10/02/2011

Mark Muller ou l’humide extase de la Vindicte

Bernini_L_extase_de_Sainte_Th_r_se.jpgÉditorial Radio Cité Genève, 10 février 2011

Mark Muller.

Cela fait maintenant sept jours qu’on récite son nom, de la façon la plus incantatoire possible.

Une semaine que le rituel d’abattage a débuté. Abattage, saignement et mise à mort de la bête, le tout orchestré par un délateur. On ne sait pas encore s’il appartient à la même espèce, mais qu’importe, le sang n’a pas d’odeur. Une sorte de grande messe, un genre d’offrande. Oui, mais pour invoquer quoi ?

Mark Muller est Conseiller d’Etat en charge du département des constructions. Un département qui a pour tâche, parmi les autres, de gérer le parc immobilier du canton… ô trois fois rien : 123 villas et 135 bâtiments administratifs.
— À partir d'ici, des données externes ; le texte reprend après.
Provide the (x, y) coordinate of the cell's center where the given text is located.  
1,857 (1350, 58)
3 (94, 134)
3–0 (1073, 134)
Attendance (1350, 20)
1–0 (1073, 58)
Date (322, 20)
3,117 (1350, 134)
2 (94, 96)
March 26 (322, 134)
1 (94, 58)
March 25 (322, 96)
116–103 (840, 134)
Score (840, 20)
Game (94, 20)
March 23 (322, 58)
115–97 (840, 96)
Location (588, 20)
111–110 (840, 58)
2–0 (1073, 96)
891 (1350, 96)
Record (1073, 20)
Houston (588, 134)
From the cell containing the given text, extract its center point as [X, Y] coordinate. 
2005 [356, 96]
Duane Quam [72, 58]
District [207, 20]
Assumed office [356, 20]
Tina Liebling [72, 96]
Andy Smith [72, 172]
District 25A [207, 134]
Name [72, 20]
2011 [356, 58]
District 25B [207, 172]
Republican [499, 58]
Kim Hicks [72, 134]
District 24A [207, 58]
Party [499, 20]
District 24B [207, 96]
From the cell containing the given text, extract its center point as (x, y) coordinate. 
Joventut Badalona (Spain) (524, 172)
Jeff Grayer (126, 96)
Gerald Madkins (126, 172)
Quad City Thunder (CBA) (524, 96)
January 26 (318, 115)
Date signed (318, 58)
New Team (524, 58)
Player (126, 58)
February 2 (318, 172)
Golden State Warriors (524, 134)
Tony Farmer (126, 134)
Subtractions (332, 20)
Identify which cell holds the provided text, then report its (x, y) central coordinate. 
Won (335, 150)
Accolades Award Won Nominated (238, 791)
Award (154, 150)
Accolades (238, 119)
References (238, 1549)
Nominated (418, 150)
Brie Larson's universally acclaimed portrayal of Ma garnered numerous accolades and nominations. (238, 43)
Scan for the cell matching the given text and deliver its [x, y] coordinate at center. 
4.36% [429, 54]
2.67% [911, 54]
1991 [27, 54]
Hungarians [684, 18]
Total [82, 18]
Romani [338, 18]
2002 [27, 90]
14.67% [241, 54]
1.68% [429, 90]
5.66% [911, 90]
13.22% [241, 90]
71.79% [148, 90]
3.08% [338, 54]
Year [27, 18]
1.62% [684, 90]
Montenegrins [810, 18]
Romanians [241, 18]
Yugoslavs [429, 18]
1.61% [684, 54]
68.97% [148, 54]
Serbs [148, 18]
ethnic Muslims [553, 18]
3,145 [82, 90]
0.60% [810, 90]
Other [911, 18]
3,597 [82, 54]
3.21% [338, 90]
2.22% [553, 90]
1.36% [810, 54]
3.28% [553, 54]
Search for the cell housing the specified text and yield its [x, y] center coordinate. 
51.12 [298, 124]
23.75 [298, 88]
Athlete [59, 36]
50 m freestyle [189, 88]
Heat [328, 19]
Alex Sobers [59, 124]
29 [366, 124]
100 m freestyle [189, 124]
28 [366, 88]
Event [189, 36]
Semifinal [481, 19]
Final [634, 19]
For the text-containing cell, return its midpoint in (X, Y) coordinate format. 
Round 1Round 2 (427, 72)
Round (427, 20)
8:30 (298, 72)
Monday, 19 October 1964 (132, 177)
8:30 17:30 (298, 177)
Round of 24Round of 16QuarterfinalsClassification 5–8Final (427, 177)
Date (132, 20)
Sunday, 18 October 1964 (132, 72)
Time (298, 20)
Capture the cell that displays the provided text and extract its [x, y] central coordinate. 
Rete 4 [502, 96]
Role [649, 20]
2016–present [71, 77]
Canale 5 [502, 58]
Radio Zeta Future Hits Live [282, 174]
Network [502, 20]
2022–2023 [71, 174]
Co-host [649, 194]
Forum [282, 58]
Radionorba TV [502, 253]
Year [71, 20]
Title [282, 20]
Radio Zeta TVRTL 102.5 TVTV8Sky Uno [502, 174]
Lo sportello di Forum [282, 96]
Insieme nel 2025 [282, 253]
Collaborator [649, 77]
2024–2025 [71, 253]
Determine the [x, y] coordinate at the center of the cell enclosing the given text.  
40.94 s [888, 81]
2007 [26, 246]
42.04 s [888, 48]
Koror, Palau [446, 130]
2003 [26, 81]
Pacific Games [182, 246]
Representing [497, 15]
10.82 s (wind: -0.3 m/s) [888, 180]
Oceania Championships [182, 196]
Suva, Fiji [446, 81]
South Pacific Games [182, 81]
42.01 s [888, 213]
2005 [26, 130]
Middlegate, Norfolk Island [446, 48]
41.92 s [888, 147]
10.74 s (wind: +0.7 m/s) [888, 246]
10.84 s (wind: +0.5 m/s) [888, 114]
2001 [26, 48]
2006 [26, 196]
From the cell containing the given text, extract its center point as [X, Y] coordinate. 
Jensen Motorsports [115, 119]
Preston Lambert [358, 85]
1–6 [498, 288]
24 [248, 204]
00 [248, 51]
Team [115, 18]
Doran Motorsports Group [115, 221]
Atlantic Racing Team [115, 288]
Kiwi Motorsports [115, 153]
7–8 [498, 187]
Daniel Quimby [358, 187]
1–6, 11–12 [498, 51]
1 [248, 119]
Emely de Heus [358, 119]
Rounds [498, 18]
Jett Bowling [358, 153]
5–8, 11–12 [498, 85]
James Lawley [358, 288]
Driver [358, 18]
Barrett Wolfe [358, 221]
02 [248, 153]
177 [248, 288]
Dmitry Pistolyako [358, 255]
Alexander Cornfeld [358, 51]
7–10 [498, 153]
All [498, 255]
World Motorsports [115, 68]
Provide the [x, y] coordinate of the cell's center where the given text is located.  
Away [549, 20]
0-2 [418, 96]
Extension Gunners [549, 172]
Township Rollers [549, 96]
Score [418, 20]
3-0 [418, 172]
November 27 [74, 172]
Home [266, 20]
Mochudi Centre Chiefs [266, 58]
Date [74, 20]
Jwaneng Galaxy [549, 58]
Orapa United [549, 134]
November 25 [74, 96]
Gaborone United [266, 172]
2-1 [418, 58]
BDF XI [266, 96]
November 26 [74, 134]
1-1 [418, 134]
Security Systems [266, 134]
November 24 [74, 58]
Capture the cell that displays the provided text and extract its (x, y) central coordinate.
Trois fois rien, c’est aussi le prix de la location de certains de ces biens.

Le problème avec Mark Muller, c’est qu’il est déjà, pour beaucoup, présumé coupable. Pas coupable d’une infraction, ni d’un crime mais de tout : la crise du logement, le copinage, mon loyer trop cher, l’autre type du troisième qui a obtenu le 5 pièces et demi et pas moi, les régies acoquinées avec les politiciens, les fonctionnaires qui se plaignent et autres vomissements annexes.

Alors certes, on peut sérieusement en vouloir à l’animal d’avoir traîné les pattes ; le premier rapport de l’Inspection cantonale des finances date de 2005. La Cour des Comptes décochera une autre flèche en 2008, puis une autre en 2009, puis un autre en 2010. Pas suffisant pour réveiller l’animal de sa torpeur.

Certes également, on peut s’étonner du silence du reste de la petite famille : la très jeune cheffe de service de la gérance immobilière, la libérale Caroline Gaillard, entrée en fonction à 28 ans. Pour une femme d’exception et aussi talentueuse pour s’être faite engagée comme ‘’spécialiste en immobilier’’ alors qu’elle est encore étudiante à l’Institut d’Etudes Immobilières, on aurait souhaité un peu plus de répondant. A croire que le mutisme appartient à la classe des maladies contagieuses.

Enfin, on peut aussi s'étonner de sa réponse ce matin sur nos ondes qui ne transpirait pas l'indignation, ni la colère. A vous entendre, Monsieur Muller, ces dysfonctionnements n'ont pas de coupable. On pousse vite la poussière sous le tapis, et on se tourne vers le futur. J'aurais attendu plus de splendeur de la part d'un Conseiller d'État.

Ceci étant dit, il reste du délicat repas qu’est l’affaire Mark Muller, la substantifique moelle.

La moelle, c’est que ces sombres affaires de privilèges, d’arrangements et autres échanges de fluides, n’ont pas débuté, lorsque l’animal est entré en fonction. C’est un peu comme monter un cheval malade, faire saillir des gorgones putrescentes, ou encore accuser Michèle Alliot-Marie et François Fillon d’être les seuls à s’être envoyés en l’air.

C’est surtout avoir la mémoire courte, c’est oublier ceux qui ont précédé.

Mais les 100 députés du Grand Conseil, qui avaient pourtant eu connaissance des rapports publiés, doivent avoir raison:

l’humide extase de la Vindicte est plus jouissive que la sèche froideur de la Justice.